_What this exercise asks_
**1)** According to the Starfleet Wars article, at what scale were the lead figure miniatures made?
**2)** Name every fleet listed in the Starfleet Wars article.
**3)** Extend the Starfleet Wars article, beginning after its final sentence.

_Text to read_

= Starfleet Wars =

Starfleet Wars, a space battle game by Superior Models, Inc.

==Gameplay==
Starfleet Wars, a space battle game featuring five races: Terrans, Entomalians, Avarians, Aquarians and Carnivorans. Starfleet Wars was a dice-rolling simultaneous-action spaceship war game with miniature lead figures.

=== The Opposing Forces ===
There are five different races, each with their own unique fleets of starships.
- Terran Transolar Federation Navy (TTFN) was crewed by the human race
- Entomolian Imperial Fleet (EIF) was made up of insects
- Carnivorian Republic Star Forces (CRSF) were the race of big cats
- Aquarian Alliance Stellar Forces (AASF) came from the seas, such as fish and sharks
- Avarian United Worlds Navy (AUWN) flew in from the air as different types of birds

=== Miniatures ===
Lead figure miniatures of each ship in the five different fleets are available to supplement game play. These were made in 1:9600 scale with some latitude built in for the small fighters that would otherwise be too small to model.

(Dataset records)
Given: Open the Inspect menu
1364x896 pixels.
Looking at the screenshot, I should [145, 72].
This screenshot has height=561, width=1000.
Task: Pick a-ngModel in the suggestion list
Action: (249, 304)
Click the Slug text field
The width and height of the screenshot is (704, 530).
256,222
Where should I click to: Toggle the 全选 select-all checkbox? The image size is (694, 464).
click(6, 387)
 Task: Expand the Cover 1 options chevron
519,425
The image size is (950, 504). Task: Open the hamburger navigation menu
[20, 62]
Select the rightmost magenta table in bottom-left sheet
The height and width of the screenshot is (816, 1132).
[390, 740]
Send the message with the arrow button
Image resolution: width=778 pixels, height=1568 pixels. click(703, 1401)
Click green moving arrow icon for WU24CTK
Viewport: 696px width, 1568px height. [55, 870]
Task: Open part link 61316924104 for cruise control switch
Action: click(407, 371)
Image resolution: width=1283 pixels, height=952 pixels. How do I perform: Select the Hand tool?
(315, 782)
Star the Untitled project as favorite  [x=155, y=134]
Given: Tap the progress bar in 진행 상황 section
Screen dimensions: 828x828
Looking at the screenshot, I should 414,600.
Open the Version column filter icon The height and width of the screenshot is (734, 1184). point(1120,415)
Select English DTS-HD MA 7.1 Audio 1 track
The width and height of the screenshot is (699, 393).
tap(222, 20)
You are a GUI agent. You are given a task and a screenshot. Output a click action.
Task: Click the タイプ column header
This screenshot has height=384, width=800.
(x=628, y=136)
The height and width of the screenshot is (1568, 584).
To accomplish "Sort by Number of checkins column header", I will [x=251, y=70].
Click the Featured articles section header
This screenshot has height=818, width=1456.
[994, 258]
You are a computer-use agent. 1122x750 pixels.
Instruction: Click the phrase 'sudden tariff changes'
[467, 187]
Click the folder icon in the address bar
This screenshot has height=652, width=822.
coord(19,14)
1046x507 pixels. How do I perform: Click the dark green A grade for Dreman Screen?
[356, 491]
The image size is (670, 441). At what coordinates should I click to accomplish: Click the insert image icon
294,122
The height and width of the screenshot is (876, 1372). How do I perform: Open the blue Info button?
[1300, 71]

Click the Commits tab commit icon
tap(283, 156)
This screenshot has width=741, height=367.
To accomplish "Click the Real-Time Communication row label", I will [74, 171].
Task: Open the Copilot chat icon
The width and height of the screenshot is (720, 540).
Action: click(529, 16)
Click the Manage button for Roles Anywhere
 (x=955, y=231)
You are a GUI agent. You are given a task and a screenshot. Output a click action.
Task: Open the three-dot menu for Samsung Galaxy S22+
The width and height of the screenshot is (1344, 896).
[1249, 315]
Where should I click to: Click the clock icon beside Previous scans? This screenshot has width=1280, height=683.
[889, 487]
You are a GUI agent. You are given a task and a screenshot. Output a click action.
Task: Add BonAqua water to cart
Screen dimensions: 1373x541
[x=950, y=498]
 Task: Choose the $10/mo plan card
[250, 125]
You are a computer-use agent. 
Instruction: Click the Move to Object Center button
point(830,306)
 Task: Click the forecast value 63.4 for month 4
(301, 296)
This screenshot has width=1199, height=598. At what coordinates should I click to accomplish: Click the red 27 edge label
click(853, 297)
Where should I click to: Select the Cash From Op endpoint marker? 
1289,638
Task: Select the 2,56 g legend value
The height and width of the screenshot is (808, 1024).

_Responses_
**1)** 1:9600 scale

**2)**
- Terran Transolar Federation Navy (TTFN)
- Entomolian Imperial Fleet (EIF)
- Carnivorian Republic Star Forces (CRSF)
- Aquarian Alliance Stellar Forces (AASF)
- Avarian United Worlds Navy (AUWN)

**3)**
==Publication history==
It was sold to Gamemasters in 1997, and then was off the market until Monday Knight Productions re-introduced it. Introduced in 1978 and designed by Wayne Smith and Ron Spicer.

Starfleet Wars was purchased by Monday Knight Productions, and re-released under the name Galactic Knights to avoid confusion with the Star Trek franchise.

==Reception==
Nick Schuessler reviewed Starfleet Wars in The Space Gamer No. 31. Schuessler commented that "If you can afford the beautiful miniatures, you'll need some rules for play. Starfleet Wars can get you started, after you've done a bit of tinkering. Better still would be to wait for Superior to issue a revised edition."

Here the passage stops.